社会科学読書ブログ

社会科学関係の書籍を紹介

今野晴貴『ブラックバイト』(岩波新書)

 

ブラックバイト――学生が危ない (岩波新書)

ブラックバイト――学生が危ない (岩波新書)

 

  若者に過重な労働を強いるブラックバイトを告発した本。

 ブラックバイトはワンオペの過重労働や長時間労働を学生に強い、学生の学業や進路に悪影響を及ぼす。ブラックバイトの過重な要求のせいで心を病んだり単位を落としたり進路を断念したりするケースが後を絶たない。

 学生は無知で社会的な位置も低いため、安くて従順な労働力として戦力化されやすい。一度ブラックバイトを始めると責任感や脅迫などによって辞めるに辞められないことが多い。コンビニや居酒屋などフランチャイズ化されたサービス業で、バイトは基幹的な戦力となっているからだ。

 ブラックバイトは学生の責任感ややりがいに付け込む悪質なものである。契約違反や不払い残業代、労働法違反について、行政や労基、NPOなどに相談し、労働法に基づいてきちんと戦う必要がある。

 『ブラック企業』に続く『ブラックバイト』。若者を使いつぶし社会的なコストを発生させるこのような人権侵害に対しては、国を挙げて早急に対処しなければならない。
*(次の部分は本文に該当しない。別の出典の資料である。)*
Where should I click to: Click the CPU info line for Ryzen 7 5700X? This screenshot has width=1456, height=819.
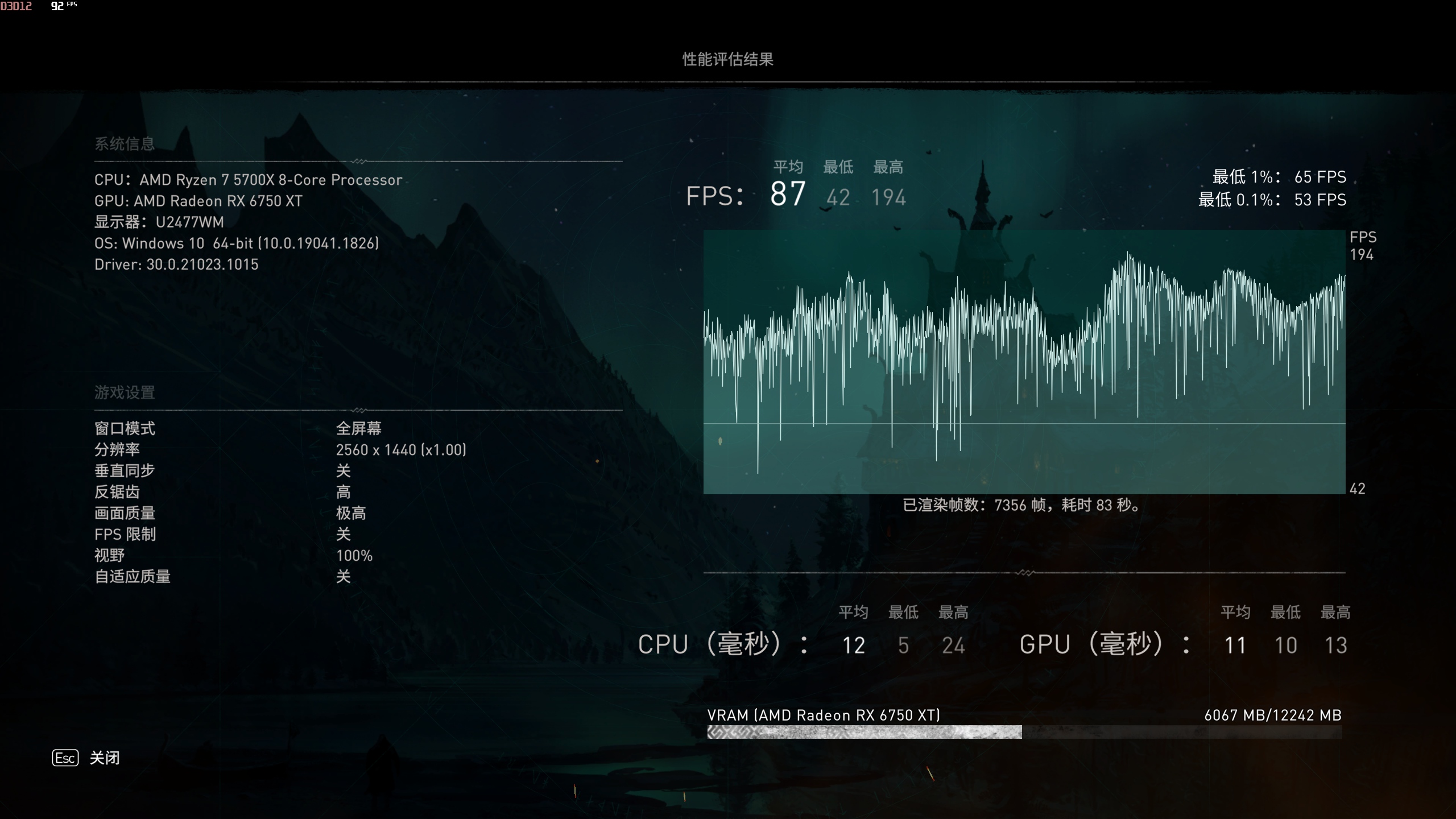click(x=249, y=179)
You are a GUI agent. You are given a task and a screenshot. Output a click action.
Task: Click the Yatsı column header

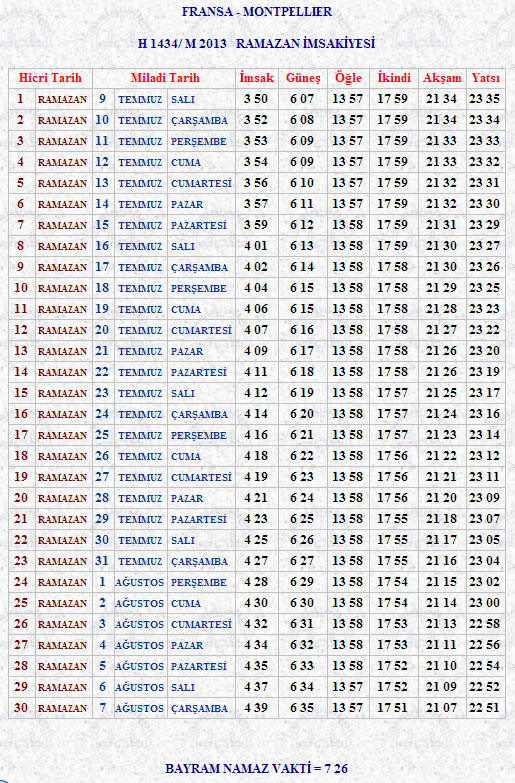[x=486, y=78]
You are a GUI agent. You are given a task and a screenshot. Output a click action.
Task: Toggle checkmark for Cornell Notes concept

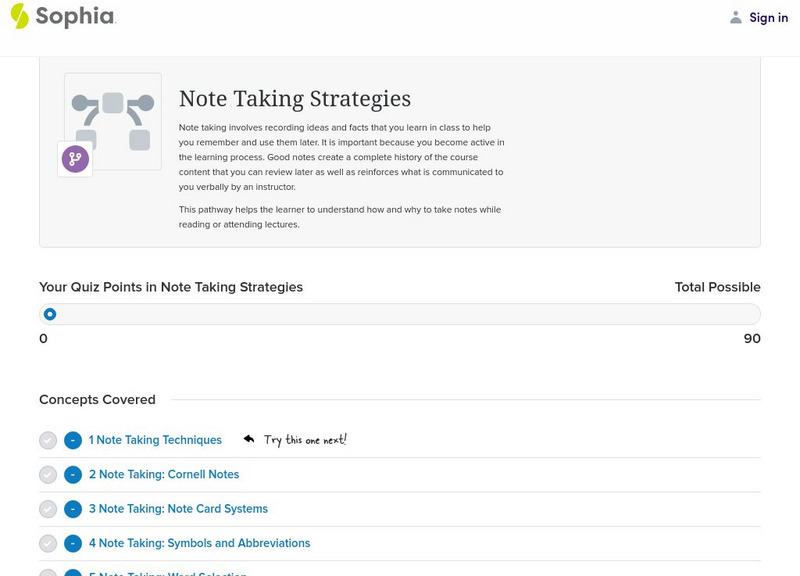click(x=48, y=475)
必要なのは正しい法的知識であり、正常な権利感覚である。若者にそのような教育を施すのも一つの手ではないだろうか。

堤直規『公務員の「異動」の教科書』(学陽書房)

 

公務員の「異動」の教科書

公務員の「異動」の教科書

 

 公務員は定期的に異動があるので、ほかの業種よりも異動対策が必要なのかもしれない。本書は異動に際しての心構えを書いたもの。だが、中身については一般的によく言われていることばかりで、最近の経営学的知見が生かされているわけでもなければ、特に真新しいアイディアが書かれているわけでもない。
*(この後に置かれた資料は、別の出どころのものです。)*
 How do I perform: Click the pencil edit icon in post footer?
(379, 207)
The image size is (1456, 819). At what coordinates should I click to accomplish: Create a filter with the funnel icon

 ただ一点心に残ったのは、「鳥の視点」「虫の視点」「魚の視点」の教え。俯瞰的に仕事を眺めることも大事だし、細かく担当業務を極めることも大事だし、時代の流れを察するのも大事である。この教えはとてもいいと思った。全般的に新入職員向けで、いまさら言われるほどのこともないことが多い。 

宮本・山口『日本の政治を変える』(岩波現代全書)

 

徹底討論 日本の政治を変える――これまでとこれから (岩波現代全書)

徹底討論 日本の政治を変える――これまでとこれから (岩波現代全書)

 

  「曲がり角を適切に曲がれなかった」日本政治を省みている本。戦後日本の政治経済は冷戦の終焉、バブルの崩壊をきっかけに、1990年代以降急速に時代遅れになった。しかし、制度改革はむしろ人々の政治参加の意欲を減退させ、政権交代自民党以外の政治勢力への不信だけ残し、変化・改革を模索しながら答えを見いだせないでいる。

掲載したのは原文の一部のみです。